Pediram-me para falar do Buçaco, mas o Buçaco não se conta, vive-se.
Até aos 10 anos fui passar as férias grandes, Julho, Agosto e Setembro (nesta altura a escola começava a 7 de Outubro). No Buçaco o meu tio Francisco (o Sr. Sargento) era o guarda do Museu Militar e posso dizer que nesses 3 meses estávamos no paraíso.
Não havia muita gente a morar no Buçaco, só meia dúzia de famílias, uma dessas famílias tinha o único comércio existente, pensão, mercearia, talho, café e telefone (só havia 2 telefones, o da pensão e o de um médico reformado), esta família tinha 4 filhos e 2 eram das nossas idades.
A mata do Buçaco não tinha segredos para nós, eu, Zé, Ana, Teresa e Manuela ( o Paulo como só nasceu em 1963, não participou em grandes peripécias). Todos os dias eram passados a brincar na mata, Portas da Rainha, Portas de Coimbra, a fonte onde a Manuela (por ser a mais velha) ia todos os dias buscar um cântaro de água para bebermos, a de casa não era boa, o lago onde a ti Maria dos tremoços, fazia adoçar as sacas com os ditos tremoços para depois vender, os jardins do Palace Hotel e a fonte Fria, onde tantas vezes subimos e descemos aquelas escadas.
Perto do Palace Hotel começa a Via Sacra, conjunto de capelas da autoria do escultor Costa Motta, que relatam a vida de Cristo desde a prisão à crucificação, a Via Sacra termina na Cruz Alta, devem ser uns 2 ou 3 Kms a subir, mas para nós não havia algum problema, quantas vezes por ali andámos..... As figuras são em barro e nas primeiras capelas estão pintadas, mas são poucas, a maioria não chegou a ser pintada. Hoje numa grande parte destas capelas as figuras estão partidas, alguns vândalos acharam bem destrui-las à pedrada.

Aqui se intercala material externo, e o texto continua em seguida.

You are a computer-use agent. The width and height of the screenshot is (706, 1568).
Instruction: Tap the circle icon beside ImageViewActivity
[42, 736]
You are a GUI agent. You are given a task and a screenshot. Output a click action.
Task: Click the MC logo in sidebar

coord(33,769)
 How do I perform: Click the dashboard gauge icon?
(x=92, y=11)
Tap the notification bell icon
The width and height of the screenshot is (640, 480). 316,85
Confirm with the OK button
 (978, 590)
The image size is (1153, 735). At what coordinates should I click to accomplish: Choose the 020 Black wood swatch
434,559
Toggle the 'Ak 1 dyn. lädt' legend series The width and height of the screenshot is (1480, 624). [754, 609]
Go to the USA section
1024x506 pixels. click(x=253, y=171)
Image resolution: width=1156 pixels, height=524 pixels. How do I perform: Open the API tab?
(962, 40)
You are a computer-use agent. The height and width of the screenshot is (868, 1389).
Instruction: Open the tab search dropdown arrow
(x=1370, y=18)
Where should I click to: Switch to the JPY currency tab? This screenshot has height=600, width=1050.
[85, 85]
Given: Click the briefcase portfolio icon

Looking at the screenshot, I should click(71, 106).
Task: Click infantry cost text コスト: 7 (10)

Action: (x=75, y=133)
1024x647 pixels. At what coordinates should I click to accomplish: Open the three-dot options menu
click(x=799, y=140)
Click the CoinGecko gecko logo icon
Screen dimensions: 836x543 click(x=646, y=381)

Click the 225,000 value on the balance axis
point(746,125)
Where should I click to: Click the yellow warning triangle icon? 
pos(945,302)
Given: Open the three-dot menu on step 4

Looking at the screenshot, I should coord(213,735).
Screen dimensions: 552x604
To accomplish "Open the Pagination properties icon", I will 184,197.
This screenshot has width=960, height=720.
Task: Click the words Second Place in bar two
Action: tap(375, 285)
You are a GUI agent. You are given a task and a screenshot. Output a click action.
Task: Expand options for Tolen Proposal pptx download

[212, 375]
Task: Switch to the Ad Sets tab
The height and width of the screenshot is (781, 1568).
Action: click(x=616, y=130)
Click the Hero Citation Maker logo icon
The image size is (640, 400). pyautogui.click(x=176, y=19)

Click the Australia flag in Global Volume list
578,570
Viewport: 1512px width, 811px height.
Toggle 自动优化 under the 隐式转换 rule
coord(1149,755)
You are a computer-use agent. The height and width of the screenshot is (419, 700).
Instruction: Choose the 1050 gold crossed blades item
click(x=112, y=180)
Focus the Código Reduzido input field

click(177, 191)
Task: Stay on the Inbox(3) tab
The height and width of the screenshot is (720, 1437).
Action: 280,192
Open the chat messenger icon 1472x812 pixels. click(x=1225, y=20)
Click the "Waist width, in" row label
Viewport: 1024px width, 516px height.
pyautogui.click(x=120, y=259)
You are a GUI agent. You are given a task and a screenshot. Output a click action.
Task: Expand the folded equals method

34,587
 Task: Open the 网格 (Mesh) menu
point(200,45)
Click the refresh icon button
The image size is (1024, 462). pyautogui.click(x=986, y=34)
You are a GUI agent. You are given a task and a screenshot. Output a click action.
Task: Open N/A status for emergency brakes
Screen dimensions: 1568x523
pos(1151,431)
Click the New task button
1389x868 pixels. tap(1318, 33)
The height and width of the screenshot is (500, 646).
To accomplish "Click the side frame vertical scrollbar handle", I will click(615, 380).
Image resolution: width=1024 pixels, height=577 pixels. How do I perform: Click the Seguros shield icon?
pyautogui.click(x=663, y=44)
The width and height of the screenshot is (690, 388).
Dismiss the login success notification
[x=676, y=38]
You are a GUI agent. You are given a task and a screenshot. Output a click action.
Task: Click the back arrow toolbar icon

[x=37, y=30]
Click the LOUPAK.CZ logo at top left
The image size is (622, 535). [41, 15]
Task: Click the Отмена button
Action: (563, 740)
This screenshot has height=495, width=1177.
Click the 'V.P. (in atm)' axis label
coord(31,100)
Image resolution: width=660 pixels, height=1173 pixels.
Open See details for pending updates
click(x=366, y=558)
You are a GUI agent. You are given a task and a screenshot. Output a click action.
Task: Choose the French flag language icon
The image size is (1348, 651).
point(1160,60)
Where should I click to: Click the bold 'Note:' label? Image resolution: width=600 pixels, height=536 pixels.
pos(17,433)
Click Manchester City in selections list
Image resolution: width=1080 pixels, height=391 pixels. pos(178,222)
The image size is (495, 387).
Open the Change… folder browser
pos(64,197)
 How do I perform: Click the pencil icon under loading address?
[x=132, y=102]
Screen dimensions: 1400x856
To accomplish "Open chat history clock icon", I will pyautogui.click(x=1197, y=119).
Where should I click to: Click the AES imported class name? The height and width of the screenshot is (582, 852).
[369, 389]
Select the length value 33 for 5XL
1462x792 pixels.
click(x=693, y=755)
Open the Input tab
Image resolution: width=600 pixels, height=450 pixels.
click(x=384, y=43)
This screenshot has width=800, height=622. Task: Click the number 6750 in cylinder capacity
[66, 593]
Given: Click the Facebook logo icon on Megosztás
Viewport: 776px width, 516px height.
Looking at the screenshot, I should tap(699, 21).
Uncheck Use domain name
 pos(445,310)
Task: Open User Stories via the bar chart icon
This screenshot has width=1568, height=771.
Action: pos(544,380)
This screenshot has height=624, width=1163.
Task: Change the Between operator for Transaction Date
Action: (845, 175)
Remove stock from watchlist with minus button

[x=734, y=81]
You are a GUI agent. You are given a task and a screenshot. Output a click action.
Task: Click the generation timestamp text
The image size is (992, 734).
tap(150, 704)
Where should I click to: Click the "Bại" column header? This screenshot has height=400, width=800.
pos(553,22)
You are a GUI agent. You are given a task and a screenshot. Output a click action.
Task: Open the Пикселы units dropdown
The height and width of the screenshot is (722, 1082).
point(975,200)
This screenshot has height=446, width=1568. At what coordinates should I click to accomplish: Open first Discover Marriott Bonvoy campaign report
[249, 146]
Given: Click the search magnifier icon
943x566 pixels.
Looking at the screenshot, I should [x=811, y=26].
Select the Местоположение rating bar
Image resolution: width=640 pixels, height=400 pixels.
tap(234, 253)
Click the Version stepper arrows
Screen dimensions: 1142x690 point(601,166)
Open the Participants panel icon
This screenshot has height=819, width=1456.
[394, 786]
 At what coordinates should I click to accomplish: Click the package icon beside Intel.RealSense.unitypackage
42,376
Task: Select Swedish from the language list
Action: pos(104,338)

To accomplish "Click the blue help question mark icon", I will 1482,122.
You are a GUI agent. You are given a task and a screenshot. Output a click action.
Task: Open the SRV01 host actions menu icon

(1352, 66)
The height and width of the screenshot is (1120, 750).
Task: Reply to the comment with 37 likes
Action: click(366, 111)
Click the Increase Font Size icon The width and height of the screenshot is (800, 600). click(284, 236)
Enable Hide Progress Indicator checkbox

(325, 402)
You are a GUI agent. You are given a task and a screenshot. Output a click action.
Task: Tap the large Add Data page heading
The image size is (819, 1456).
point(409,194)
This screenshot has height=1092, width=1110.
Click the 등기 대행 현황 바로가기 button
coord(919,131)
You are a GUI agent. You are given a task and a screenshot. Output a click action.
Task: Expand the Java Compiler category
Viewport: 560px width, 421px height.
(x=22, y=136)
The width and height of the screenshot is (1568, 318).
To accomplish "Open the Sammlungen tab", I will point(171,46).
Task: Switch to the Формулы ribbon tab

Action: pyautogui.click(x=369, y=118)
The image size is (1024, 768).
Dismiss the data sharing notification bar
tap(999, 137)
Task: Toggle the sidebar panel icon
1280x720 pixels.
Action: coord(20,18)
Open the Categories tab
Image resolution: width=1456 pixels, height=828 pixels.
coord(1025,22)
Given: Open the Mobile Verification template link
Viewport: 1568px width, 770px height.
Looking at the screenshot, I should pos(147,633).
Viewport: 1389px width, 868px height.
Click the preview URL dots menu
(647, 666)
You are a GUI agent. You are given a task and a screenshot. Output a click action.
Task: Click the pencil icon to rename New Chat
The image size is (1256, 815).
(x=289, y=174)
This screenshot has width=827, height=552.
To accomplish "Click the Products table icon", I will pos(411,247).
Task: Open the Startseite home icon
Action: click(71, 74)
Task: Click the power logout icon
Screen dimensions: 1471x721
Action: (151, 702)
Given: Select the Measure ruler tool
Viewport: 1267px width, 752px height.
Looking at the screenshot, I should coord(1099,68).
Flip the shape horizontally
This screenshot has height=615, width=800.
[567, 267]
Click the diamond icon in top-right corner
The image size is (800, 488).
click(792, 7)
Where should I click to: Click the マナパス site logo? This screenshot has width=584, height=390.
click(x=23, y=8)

Embora grande parte das férias fossem passadas na mata, algumas vezes também íamos a pé pela mata até ao Luso (3 Km) para irmos à piscina, para baixo ia-se bem, mas ao fim de uma tarde a brincar na água, fazer os 3 Km a subir, era um pouco complicado e muitas vezes ouvimos o velho ditado "para onde vais? vou para a festa..."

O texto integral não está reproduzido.